Boss Hogg clearly runs the Browns. - The Seahawks have extended GM John Schneider through 2021. Michael Bennett and Kam Chancellor have a few words about that.
- Teams are afraid of signing Antonio Cromartie because of his hip issues, and that he may have to retire. He says he’s not going anywhere, and
has a battery of child support lawyersput out feelers to teams he thinks might need his help. - The League says they have no credible proof that Peyton Manning took HGH. Papa John thanks them for their support.
Finally, Big Daddy Drew has started his annual “Why Your Team Sucks” previews. Tennessee gets theirs first. They all promise to be delightful.
I do intend to go back to reviewing Peter King’s MMQB columns in my occasionally titled piece called the “Acela Excreta“, but just couldn’t get to it today. There’s just so much I can stomach. This week involved his training camp previews, and what he thinks each team’s big issue is. Surprisingly, it wasn’t “less fruit at the reporter’s buffet”. It’s here if you want it.
Tonight’s main sport is the start of the Democratic Convention. After the hellfire & brimstone apocalyptic rhetoric of last week, this week promises to be the moment where the rest of America looks at the Democrats and goes, “Hmm…maybe Trump isn’t so bad.”

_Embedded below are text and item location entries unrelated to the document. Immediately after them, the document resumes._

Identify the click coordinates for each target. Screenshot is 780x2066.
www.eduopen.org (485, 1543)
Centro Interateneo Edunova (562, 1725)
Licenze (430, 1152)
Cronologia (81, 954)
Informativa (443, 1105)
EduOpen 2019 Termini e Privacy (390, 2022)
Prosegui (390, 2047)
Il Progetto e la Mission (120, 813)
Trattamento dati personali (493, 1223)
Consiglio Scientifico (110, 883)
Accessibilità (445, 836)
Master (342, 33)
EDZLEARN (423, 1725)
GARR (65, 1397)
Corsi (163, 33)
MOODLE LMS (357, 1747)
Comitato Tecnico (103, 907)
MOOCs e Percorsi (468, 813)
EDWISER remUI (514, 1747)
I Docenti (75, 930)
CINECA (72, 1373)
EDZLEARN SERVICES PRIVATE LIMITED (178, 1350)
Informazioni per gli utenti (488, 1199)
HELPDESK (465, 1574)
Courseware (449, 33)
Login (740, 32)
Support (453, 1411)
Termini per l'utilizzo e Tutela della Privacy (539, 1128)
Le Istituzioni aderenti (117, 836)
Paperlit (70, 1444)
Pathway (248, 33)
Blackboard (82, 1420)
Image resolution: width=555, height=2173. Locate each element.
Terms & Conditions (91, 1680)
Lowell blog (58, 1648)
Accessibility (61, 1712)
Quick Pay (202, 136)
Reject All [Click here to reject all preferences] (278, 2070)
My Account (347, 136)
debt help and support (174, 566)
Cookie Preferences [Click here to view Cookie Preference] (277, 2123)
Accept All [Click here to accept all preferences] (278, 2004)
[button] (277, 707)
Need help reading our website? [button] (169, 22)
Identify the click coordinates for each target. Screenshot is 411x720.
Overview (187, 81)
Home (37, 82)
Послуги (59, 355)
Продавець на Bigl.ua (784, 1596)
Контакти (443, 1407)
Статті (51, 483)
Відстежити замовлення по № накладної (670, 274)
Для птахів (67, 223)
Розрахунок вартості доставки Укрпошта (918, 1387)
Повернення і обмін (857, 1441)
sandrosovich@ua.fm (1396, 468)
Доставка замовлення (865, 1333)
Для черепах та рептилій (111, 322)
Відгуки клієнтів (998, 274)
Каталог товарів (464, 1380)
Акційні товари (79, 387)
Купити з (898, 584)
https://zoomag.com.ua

[FYI – I first typed the word “apocalyptica”, before remembering they are a Finnish cello group that plays Metallica covers. Turning lemons into lemonade, here’s their version of “Enter Sandman”.]
Think I’m wrong? Bernie Sanders got booed by his own supporters when he said – to them, in person – that they should line up behind Hillary because Trump is, like, a million times worse. They told their pope to go stuff himself!
Stuff like that makes foreigners – even this knowledgeable Canadian – shake their head. Trump got all the Republicans to line up behind him like the Book of Revelations said they were supposed to. The Democrats, when they get together, seem intent on trying to prove to others why they actually are a bad choice, despite whatever demagogue is up against them.
I do enjoy how the Democrats turned the email release over the weekend into a delicious Cold War conspiracy of the Russians and Trump working together. This is stuff straight out of a third-world election from the 1980s, expect Ronald Reagan isn’t around anymore to send troops to invade Vermont. If anything else goes wrong, I look forward to the return of Our Man Flint.

Tonight’s actual sports:
- MLB: Tigers @ Red Sox – 7:00 – ESPN (National game)
- CFL: Montreal @ Toronto – 7:30 – ESPN2
- American Ninja Warrior – Indianapolis finals – 8:00 – NBC
I expect spirited debate in the comments. IS RATM PLAYING TONIGHT?